To pressure Turkey for water resources in the past, Syria has given sanctuary to militant Kurds of the Kurdistan Workers Party (PKK) who carry out armed attacks inside Turkey. But the PKK has been largely banished from Syria proper, and now operates out of Lebanon's Syria-controlled Bekaa Valley and Iran.

"Syria is doing nothing at all to antagonize Turkey now," says a Western diplomat. "They know where the balance of power lies, and have not moved one soldier to the border." Seeking to defuse the tension, Turkey has announced the exercises will only be search and rescue operations. But Syria sees them as a direct threat and has sought support outside the Western camp.

Assad - who rarely travels - visited Iran at the end of July to confer with top leaders of the Islamic republic and confirm close ties. This week, in a rare sign that Iran and Syria were in step, Iranian President Mohammad Khatami also spoke out against the planned joint exercises.

And Syria has begun improving ties with Iraq, an arch-enemy.
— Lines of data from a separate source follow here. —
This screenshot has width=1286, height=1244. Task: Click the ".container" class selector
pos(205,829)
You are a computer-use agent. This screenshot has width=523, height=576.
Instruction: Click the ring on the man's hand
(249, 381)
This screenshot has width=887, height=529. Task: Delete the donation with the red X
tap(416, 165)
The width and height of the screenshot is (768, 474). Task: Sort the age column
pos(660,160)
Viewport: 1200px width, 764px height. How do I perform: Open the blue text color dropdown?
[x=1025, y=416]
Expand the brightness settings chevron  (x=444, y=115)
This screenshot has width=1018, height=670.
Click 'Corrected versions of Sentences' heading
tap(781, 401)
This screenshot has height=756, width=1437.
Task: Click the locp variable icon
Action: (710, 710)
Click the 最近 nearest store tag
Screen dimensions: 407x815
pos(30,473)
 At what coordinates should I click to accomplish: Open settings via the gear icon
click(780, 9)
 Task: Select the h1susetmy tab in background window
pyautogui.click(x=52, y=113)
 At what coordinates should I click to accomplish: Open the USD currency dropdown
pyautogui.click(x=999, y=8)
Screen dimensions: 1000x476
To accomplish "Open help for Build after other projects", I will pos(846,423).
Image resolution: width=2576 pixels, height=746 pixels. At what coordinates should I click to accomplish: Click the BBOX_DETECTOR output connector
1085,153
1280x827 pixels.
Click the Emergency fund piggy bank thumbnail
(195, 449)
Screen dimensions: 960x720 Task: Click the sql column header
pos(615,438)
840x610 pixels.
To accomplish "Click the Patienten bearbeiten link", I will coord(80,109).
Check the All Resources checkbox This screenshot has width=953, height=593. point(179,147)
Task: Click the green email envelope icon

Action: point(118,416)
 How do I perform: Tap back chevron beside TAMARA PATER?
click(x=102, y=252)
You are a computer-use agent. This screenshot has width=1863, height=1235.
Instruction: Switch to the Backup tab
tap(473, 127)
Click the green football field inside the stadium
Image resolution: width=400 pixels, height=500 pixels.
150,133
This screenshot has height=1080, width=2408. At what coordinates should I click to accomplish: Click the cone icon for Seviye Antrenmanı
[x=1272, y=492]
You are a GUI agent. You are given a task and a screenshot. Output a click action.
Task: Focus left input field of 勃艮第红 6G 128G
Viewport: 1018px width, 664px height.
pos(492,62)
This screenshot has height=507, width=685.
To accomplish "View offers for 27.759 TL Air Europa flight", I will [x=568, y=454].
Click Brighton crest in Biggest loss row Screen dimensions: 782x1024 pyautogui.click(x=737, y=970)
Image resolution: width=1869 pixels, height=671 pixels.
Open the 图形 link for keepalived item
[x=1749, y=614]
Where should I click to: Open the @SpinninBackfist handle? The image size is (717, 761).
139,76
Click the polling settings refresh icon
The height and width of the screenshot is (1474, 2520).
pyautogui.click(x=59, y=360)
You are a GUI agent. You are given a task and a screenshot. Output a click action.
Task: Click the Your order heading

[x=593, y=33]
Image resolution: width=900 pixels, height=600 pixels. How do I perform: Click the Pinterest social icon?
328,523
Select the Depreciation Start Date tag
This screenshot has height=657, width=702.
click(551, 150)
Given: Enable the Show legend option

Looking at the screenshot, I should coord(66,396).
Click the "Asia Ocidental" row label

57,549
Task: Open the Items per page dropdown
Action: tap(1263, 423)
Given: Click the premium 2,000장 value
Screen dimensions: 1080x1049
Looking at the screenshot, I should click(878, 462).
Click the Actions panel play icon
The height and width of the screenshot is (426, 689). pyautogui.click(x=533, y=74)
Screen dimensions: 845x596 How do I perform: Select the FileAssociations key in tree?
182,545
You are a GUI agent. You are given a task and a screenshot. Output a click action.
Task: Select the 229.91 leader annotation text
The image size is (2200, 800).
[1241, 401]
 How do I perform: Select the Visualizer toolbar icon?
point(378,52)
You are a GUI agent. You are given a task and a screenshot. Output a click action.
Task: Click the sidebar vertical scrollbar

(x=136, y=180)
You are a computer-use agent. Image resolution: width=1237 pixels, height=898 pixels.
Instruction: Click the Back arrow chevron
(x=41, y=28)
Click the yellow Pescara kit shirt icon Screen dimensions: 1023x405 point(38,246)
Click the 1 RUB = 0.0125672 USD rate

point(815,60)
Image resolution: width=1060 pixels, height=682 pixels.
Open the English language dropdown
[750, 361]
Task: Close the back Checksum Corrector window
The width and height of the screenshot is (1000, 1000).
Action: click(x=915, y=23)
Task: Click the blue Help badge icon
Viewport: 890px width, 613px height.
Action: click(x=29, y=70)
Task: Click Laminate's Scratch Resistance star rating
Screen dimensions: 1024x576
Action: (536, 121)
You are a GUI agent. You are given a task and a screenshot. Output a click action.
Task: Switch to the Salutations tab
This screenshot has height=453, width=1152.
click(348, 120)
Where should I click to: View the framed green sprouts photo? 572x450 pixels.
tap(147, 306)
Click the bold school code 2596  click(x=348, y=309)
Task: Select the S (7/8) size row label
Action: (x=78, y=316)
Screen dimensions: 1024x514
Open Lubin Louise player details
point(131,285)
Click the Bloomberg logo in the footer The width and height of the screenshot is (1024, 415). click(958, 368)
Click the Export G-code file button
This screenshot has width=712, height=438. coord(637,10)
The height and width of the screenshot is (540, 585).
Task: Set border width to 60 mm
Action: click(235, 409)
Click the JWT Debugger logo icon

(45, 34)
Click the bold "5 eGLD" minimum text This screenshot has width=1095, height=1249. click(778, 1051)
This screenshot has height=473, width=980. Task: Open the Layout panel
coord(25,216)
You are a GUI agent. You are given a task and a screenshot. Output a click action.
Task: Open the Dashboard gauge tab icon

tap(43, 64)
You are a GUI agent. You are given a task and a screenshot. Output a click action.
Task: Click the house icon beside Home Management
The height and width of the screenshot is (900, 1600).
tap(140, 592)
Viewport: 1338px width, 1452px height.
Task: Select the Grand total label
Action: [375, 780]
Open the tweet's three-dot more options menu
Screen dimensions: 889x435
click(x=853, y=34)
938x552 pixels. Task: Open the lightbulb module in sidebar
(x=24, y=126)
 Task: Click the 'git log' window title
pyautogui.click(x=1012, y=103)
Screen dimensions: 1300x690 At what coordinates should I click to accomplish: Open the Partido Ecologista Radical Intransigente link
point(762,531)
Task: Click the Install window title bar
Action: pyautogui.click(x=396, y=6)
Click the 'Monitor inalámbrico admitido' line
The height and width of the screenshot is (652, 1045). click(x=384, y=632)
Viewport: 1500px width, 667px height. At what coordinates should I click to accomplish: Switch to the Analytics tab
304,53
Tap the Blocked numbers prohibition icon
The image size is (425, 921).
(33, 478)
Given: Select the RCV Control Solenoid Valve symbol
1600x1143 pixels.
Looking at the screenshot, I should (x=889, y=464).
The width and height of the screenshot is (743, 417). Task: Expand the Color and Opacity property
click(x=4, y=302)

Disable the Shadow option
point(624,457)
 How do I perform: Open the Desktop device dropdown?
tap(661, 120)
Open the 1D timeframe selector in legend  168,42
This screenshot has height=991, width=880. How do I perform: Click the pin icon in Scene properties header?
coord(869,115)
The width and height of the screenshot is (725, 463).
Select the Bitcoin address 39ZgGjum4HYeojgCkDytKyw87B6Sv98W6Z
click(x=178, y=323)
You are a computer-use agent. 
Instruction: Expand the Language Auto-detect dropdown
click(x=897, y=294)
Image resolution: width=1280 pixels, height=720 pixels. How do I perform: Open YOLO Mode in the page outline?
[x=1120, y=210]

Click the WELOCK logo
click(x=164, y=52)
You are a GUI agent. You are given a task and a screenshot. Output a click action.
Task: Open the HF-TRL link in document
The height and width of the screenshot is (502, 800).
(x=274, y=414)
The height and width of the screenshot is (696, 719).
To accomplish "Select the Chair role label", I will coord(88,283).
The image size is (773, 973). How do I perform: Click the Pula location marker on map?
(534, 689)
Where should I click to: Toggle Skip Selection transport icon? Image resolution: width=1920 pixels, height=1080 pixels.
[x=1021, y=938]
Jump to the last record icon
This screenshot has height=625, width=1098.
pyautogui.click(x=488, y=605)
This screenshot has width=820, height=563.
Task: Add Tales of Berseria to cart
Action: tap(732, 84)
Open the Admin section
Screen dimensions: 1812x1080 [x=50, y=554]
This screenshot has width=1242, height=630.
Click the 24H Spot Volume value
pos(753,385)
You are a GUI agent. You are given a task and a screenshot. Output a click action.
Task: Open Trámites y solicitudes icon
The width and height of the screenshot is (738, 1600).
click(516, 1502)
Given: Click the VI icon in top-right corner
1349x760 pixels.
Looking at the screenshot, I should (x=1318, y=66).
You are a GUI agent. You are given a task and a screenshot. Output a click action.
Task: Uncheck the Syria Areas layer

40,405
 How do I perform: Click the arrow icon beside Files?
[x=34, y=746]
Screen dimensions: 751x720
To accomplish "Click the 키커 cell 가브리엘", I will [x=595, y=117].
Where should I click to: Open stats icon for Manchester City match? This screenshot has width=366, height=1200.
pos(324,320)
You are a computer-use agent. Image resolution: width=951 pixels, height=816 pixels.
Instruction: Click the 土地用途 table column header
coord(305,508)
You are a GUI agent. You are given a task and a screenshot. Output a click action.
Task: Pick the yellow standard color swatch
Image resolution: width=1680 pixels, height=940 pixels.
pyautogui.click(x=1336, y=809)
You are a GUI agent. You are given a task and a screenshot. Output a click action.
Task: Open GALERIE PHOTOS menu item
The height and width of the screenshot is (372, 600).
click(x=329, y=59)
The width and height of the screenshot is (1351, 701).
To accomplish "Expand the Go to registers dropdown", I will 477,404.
A border crossing has been reopened after 17 years, and Syria has given $1 million worth of medicine to Iraqis hit by United Nations sanctions. Syrians also say they were shocked to see portraits of Assad and Iraqi strongman Saddam Hussein hanging side by side at a Damascus international fair.

Ties with Saudi Arabia have also improved, according to a Western news report. A key suspect in the bombing of US servicemen in Saudi Arabia in June 1996 was tracked down in Lebanon by the Syrians and handed over to Saudi Arabia.

"Everyone is feeling vulnerable, and that is why they want to get together," says a Syrian analyst.